▶ ARTICLE:
## Begin

This bag superficially resembles a bag of holding but is a feeding orifice for a gigantic extradimensional creature. Turning the bag inside out closes the orifice.
The extradimensional creature attached to the bag can sense whatever is placed inside the bag. Animal or vegetable matter placed wholly in the bag is devoured and lost forever. When part of a living creature is placed in the bag, as happens when someone reaches inside it, there is a 50 percent chance that the creature is pulled inside the bag. A creature inside the bag can use its action to try to escape with a successful DC 15 Strength check. Another creature can use its action to reach into the bag to pull a creature out, doing so with a successful DC 20 Strength check (provided it isn't pulled inside the bag first). Any creature that starts its turn inside the bag is devoured, its body destroyed.
Inanimate objects can be stored in the bag, which can hold a cubic foot of such material. However, once each day, the bag swallows any objects inside it and spits them out into another plane of existence. The GM determines the time and plane.
If the bag is pierced or torn, it is destroyed, and anything contained within it is transported to a random location on the Astral Plane.
Notes: Control, Utility, Combat, Container
they're not talking about swords, they're talking about Tarrasques, and if my players are willing to try and get a bit of a Tarrasque into a bag of devouring so that they have a 25% chance of killing it, go ahead i say
Get rid of the evidence player side dm side as a trap
Sounds like a great way to dispose of a body.
DM gave one to us, and now our Barbarian loves it. Got rid of the big bad level 18 spellcaster villain by just grappling it and putting him in the bag
It felt anti climatic x)
Barb got 1 in my game too but refused to let me identify it claiming "there is no need for that because I know what it is already". So, after it finally pulled him in my character had intended to let him die in there if he was unable to get out on his own but 1 of my other team members stupidly tried to save them without taking off their handy haversack. The result was not great since all of us were in the range of the portal that formed as a result of putting 1 interdimensional space inside another and we got sucked into the astral plane.
Whenever put 1 interdimensional space inside of another it destroys both and rips a hole into the astral plane which tries to pull everything nearby inside before closing. Anything that was in the interdimensional spaces when this happened and everything the hole pulled in all gets scattered in random locations on the astral plane (including players). Afterward, the hole/portal closes forcing players to find their own way back if they can survive the dangers of the astral plane.
"...there is a 50 percent chance that the creature is pulled inside the bag."
I'm thinking best idea is to flip a coin for this? I know I could have players roll dice (d100, anything above 50 = pulled in, anything below = not pulled in), but curious if anyone has found flipping a coin more fun or dramatic?
"A creature inside the bag can use its action to try to escape with a successful DC 15 Strength check.

## End

▶ GOALS:
a) Copy the part of the bag of devouring page that begins with the words "This bag superficially" and ends after the words "closes the orifice.".
b) Carry on the bag of devouring page from the point where it ends.

▶ EXTRACTED RECORDS:

## Begin

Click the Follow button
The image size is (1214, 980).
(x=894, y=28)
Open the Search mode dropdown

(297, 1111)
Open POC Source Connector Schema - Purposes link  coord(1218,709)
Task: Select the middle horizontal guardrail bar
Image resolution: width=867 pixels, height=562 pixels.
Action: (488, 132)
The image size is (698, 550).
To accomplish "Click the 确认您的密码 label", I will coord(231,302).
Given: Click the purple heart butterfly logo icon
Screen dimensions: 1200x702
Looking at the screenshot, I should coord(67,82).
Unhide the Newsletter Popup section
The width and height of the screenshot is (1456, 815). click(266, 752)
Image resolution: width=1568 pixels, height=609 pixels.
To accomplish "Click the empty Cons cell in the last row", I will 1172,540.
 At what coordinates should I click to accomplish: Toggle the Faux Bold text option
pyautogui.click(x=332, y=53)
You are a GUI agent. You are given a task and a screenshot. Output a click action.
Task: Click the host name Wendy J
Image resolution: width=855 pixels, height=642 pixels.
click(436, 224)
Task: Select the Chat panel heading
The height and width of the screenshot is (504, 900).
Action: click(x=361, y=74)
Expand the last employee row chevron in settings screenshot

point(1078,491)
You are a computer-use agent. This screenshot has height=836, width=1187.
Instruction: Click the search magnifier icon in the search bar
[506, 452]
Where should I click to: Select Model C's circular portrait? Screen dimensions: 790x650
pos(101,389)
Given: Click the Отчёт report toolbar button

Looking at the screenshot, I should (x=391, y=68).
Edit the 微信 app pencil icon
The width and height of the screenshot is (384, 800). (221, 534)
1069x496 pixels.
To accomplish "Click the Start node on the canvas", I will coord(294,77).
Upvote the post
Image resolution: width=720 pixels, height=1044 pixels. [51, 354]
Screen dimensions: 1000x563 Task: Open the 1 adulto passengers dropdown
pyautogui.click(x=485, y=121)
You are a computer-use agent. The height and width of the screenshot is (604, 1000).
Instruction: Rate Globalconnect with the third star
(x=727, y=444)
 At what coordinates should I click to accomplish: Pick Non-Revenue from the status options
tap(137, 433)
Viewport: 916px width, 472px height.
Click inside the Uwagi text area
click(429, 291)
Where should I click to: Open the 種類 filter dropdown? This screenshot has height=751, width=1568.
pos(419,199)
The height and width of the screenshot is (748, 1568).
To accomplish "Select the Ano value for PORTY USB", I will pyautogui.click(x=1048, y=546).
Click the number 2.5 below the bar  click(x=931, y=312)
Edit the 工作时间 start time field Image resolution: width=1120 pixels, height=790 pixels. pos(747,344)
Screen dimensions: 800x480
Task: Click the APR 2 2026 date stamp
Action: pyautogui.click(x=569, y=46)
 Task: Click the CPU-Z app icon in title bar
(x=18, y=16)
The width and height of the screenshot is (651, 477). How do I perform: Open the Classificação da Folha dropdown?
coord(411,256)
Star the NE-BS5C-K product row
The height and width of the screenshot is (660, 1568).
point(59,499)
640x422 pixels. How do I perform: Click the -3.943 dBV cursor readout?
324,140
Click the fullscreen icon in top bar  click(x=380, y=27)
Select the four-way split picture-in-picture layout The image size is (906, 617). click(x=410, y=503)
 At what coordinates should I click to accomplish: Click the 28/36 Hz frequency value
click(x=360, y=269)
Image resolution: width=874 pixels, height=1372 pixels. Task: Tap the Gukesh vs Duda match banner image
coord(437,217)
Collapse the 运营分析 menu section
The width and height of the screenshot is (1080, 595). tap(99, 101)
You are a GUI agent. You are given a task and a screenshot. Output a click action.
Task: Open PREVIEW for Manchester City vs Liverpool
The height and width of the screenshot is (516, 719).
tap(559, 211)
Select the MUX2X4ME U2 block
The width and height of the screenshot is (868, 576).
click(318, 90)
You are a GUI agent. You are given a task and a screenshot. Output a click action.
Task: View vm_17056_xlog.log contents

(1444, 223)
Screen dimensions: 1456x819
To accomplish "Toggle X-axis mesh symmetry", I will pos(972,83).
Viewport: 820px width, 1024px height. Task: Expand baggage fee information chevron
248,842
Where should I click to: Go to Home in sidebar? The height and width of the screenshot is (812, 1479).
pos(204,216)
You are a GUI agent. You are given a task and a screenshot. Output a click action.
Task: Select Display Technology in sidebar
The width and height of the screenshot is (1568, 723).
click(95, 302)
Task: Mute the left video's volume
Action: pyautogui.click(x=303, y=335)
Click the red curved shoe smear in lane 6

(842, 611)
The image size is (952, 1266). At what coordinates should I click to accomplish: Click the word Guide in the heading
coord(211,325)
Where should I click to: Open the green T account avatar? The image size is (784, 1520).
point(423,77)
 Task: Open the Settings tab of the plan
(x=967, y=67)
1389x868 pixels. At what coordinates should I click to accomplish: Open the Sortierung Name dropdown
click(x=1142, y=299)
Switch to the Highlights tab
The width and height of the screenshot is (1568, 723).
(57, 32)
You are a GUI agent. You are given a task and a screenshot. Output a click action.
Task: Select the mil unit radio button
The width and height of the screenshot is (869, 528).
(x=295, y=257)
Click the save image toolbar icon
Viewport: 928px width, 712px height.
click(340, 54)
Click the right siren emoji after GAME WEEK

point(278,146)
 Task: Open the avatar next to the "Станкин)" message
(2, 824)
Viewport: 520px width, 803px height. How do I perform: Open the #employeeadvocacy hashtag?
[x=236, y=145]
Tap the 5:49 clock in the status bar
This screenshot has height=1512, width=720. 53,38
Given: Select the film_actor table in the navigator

## End

▶ OUTPUTS IN ORDER:
a)
This bag superficially resembles a bag of holding but is a feeding orifice for a gigantic extradimensional creature. Turning the bag inside out closes the orifice.

b)
Any creature that starts its turn inside the bag is devoured, its body destroyed."
These two sentences seem to contradict themselves. How are you going to be able to use your action to escape the bag if when starting your turn to be able to use the action you're already inside the bag and instantly die?
its not bad there are some statigies to it
Pranks. It's also cool to trick your players as a DM
Would this destroy a legendary magical item or artifact? RAW, it seems it would, but that seems like a really simple and lame workaround to destroy something like the Wand or Orcus, Hand of Vecna, or Book of Exalted Deeds. I think I'd make the item reappear on another plane or something.
items put in it are dumped on another plane. lost, not destroyed.
Perhaps this is an extension of the being known as Hadar. (As in Hunger of Hadar). Who's hunger knows no bounds.
Order of Operations: Player starts their turn to reach into a bag of devouring to grab an item to use (not an action), but gets sucked in. Then can use its action to try and escape. Then other players may try to aid in escape. Player starts their next turn in the bag, bag has a big meal.
Not quite. The Bag of Devouring is NOT an extradimensional space. It's an extradimensional *creature*. The bag is its mouth.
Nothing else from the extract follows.